▶ _Instructions for the task_
Nothing but an exact repetition of the entries should appear in the answer.

▶ _Records provided_
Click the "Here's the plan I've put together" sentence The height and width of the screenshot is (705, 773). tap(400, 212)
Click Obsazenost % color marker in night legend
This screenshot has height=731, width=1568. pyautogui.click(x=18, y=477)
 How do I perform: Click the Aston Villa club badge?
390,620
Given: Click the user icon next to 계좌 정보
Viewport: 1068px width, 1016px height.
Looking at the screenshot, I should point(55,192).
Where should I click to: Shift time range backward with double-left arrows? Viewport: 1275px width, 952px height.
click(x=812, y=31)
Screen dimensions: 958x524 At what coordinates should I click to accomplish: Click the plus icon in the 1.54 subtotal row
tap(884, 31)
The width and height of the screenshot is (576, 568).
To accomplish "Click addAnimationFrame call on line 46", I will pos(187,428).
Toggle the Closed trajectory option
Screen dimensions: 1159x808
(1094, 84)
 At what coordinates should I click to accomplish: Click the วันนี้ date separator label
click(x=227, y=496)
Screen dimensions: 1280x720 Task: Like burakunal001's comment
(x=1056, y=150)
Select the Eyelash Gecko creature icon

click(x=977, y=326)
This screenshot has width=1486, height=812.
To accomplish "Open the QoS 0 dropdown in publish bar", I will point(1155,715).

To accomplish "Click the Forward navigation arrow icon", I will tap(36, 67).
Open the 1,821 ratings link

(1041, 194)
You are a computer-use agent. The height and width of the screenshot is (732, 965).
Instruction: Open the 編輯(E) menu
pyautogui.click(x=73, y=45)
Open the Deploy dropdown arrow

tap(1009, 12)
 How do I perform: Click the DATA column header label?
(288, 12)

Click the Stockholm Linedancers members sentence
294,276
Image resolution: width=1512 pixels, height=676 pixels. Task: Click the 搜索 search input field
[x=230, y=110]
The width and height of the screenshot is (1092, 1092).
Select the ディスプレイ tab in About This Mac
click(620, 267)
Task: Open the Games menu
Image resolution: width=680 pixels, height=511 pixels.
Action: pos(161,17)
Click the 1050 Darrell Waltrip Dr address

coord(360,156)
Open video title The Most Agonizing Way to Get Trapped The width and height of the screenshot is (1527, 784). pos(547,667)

▶ _Output below_
Click the "Here's the plan I've put together" sentence The height and width of the screenshot is (705, 773). tap(400, 212)
Click Obsazenost % color marker in night legend
This screenshot has height=731, width=1568. pyautogui.click(x=18, y=477)
 How do I perform: Click the Aston Villa club badge?
390,620
Given: Click the user icon next to 계좌 정보
Viewport: 1068px width, 1016px height.
Looking at the screenshot, I should point(55,192).
Where should I click to: Shift time range backward with double-left arrows? Viewport: 1275px width, 952px height.
click(x=812, y=31)
Screen dimensions: 958x524 At what coordinates should I click to accomplish: Click the plus icon in the 1.54 subtotal row
tap(884, 31)
The width and height of the screenshot is (576, 568).
To accomplish "Click addAnimationFrame call on line 46", I will pos(187,428).
Toggle the Closed trajectory option
Screen dimensions: 1159x808
(1094, 84)
 At what coordinates should I click to accomplish: Click the วันนี้ date separator label
click(x=227, y=496)
Screen dimensions: 1280x720 Task: Like burakunal001's comment
(x=1056, y=150)
Select the Eyelash Gecko creature icon

click(x=977, y=326)
This screenshot has width=1486, height=812.
To accomplish "Open the QoS 0 dropdown in publish bar", I will point(1155,715).

To accomplish "Click the Forward navigation arrow icon", I will tap(36, 67).
Open the 1,821 ratings link

(1041, 194)
You are a computer-use agent. The height and width of the screenshot is (732, 965).
Instruction: Open the 編輯(E) menu
pyautogui.click(x=73, y=45)
Open the Deploy dropdown arrow

tap(1009, 12)
 How do I perform: Click the DATA column header label?
(288, 12)

Click the Stockholm Linedancers members sentence
294,276
Image resolution: width=1512 pixels, height=676 pixels. Task: Click the 搜索 search input field
[x=230, y=110]
The width and height of the screenshot is (1092, 1092).
Select the ディスプレイ tab in About This Mac
click(620, 267)
Task: Open the Games menu
Image resolution: width=680 pixels, height=511 pixels.
Action: pos(161,17)
Click the 1050 Darrell Waltrip Dr address

coord(360,156)
Open video title The Most Agonizing Way to Get Trapped The width and height of the screenshot is (1527, 784). pos(547,667)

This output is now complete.